Pandas

Pandas is usually used for loading, transforming and dumping data. Pandas is build in NumPy {which is implemented in C}, which improves speed and getting rid of Garbage collector.

There are some key data-structures while working with Pandas

  1. Series: One dimensional array containing sequences of values

  2. DataFrame {containers for Series}: Represents rectangular table for data and contains an ordered collection of columns, each of which can be of different values.

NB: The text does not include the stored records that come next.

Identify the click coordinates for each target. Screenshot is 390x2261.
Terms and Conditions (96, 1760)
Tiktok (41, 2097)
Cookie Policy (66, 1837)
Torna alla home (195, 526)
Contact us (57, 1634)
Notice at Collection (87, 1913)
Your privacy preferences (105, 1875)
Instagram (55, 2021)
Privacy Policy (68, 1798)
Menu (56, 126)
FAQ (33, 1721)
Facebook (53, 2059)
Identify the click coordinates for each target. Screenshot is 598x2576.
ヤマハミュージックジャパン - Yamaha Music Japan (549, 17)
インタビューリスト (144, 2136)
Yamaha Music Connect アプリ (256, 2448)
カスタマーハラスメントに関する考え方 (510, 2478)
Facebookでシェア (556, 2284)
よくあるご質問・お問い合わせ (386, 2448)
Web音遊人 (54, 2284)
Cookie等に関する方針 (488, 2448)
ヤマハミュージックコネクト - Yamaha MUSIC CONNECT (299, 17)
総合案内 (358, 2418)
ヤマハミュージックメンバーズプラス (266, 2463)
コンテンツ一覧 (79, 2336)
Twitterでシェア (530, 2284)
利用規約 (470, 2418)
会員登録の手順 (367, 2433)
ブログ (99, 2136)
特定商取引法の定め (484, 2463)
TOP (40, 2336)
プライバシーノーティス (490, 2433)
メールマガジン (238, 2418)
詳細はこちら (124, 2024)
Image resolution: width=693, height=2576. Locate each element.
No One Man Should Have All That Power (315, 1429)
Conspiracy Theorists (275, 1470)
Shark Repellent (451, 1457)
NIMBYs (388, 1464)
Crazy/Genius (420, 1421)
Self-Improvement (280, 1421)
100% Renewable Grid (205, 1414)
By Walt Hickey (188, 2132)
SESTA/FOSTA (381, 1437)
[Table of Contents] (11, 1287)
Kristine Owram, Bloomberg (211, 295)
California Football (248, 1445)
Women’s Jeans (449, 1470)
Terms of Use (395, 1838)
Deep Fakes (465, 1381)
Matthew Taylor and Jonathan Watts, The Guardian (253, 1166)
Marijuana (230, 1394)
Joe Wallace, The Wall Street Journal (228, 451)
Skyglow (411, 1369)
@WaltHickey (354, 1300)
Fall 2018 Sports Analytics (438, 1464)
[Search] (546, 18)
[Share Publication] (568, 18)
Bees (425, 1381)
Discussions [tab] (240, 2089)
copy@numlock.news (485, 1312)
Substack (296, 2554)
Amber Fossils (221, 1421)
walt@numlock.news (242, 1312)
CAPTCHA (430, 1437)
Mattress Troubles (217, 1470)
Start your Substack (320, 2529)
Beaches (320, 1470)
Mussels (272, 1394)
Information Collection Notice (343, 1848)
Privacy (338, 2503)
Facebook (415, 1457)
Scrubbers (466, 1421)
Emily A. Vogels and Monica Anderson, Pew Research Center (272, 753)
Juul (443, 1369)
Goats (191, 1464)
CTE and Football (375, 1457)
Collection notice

It has both:
    1. Row Index

    2. Column Index

  3. Panel {containers for DataFrame}: This is a three-dimensional data-structure

Peeking data from CSV file

active_cases_and_patents = pd.read_csv("./data/active_case_patents.csv")
active_cases_and_patents.head()

Counting rows in frame

print(f"Total case sample:{active_cases_and_patents.shape[0]}")

Series from NumPy arrays

import pandas as pd
import numpy as np
data = np.array(['a','b','c','d'])
s = pd.Series(data)

Series from Dictionary

data = {'a' : 0., 'b' : 1., 'c' : 2.}
s = pd.Series(data)

Retrieve multiple elements from Series

s = pd.Series([1,2,3,4,5],index = ['a','b','c','d','e'])
#retrieve multiple elements
print(s[['a','c','d']])

Create frame from nested list

data = [['Alex',10],['Bob',12],['Clarke',13]]
df = pd.DataFrame(data,columns=['Name','Age'],dtype=float)

Create frame from dict of list

data = {'Name':['Tom', 'Jack', 'Steve', 'Ricky'],'Age':[28,34,29,42]}
df = pd.DataFrame(data)

Create frame from list of dict

data = [{'a': 1, 'b': 2},{'a': 5, 'b': 10, 'c': 20}]

#With two column indices, values same as dictionary keys
df1 = pd.DataFrame(data, index=['first', 'second'], columns=['a', 'b'])

#With two column indices with one index with other name
df2 = pd.DataFrame(data, index=['first', 'second'], columns=['a', 'b1'])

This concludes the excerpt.